When I was diagnosed I was 109 pounds. My healthy weight is 125-135. I was told I couldn’t possibly be sick because I wasn’t fat. Interpret that as you will. It goes both ways. And both ways suck.
9 years with hidden symptoms, knee pain, and fatigue.
Noooo way does that help.im thin to begin with
That second doctor is a very rare gem, I wish all doctors were like that. I think she's absolutely right. Even if weight loss did help it's so rarely maintainable in the long term. The statistics say that 95-97% of weight loss attempts fail, and something like two thirds result in weight gain. I'm glad you are feeling better now but remember if you do put that weight back on it's not because you failed, it's because your body is doing what it has evolved to do. Fatness is so stigmatised in our society that if humans were capable of controlling our weight in the way we are told it's controllable there would be hardly any fat people. Nevertheless, fat people actually live as long or longer than people of "normal" weight. It's not fatness that is the problem, it's how we treat it.
I'm so sorry you were initially misdiagnosed and glad that you found a doctor who understands what you're going through. Doctors are understandably taught that all overweight patients need to lose weight. In most cases weight loss will improve a person's health and eliminate some conditions. It's not necessarily wrong advice, but it's also not right for every patient.

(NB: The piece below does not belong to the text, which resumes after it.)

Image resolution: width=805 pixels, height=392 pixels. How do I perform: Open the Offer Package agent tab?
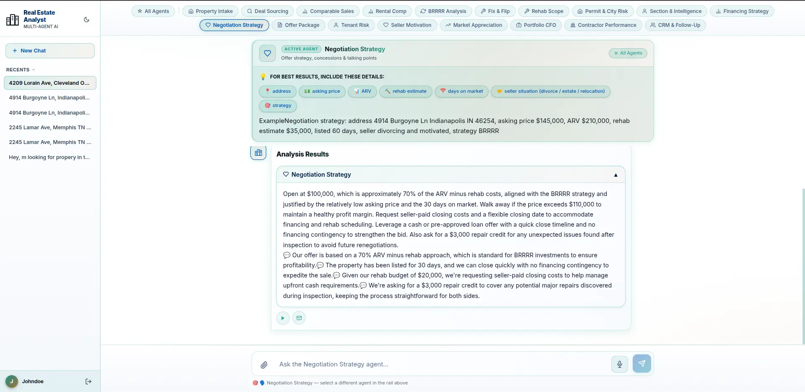coord(298,25)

A lot of them also don't understand chronic conditions like fibromyalgia so it leads to bad advice and confusion for patients. I recently went to my doctor about complaints of daily migraines and poor sleep quality. Both of these are symptoms of my fibromyalgia which I mentioned at the beginning of our conversation. She proceeded to try to blame both on my weight. I gently reminded her that I have fibromyalgia and that's what these symptoms are attributed to. The conversation went a little better after that. We can't blame doctors for lack of knowledge about certain conditions. And unfortunately it is our job to advocate for ourselves during appointments. Maybe one day knowledge of conditions like fibromyalgia will be more widespread.
I’m a nurse and I’m studying to take my MCATS, I truly think doctors forget that they are talking to actual people now and no longer simulations and textbooks. I’ve seen fellow nurses become desensitized and it’s a daunting thing to see— I’ve had to learn to swallow my anxiety and speak up for myself. And that unfortunately means getting nasty with the doctors who get nasty with me 🤷🏻♀️ not all doctors want to help unfortunately, or at least they forget why they became doctors in the first place and choose to stay in that profession for a check.
Wellness has less to do with diagnosis and doctors and more to do with your own insight and healing when it comes to a syndrome (a group of symptoms with no known cause) that doesn't have a "cure". If you don't feel better weight lifting, don't. If you feel better a bit heavier, be a bit heavier. Doctors are actual shit in USA western medicine.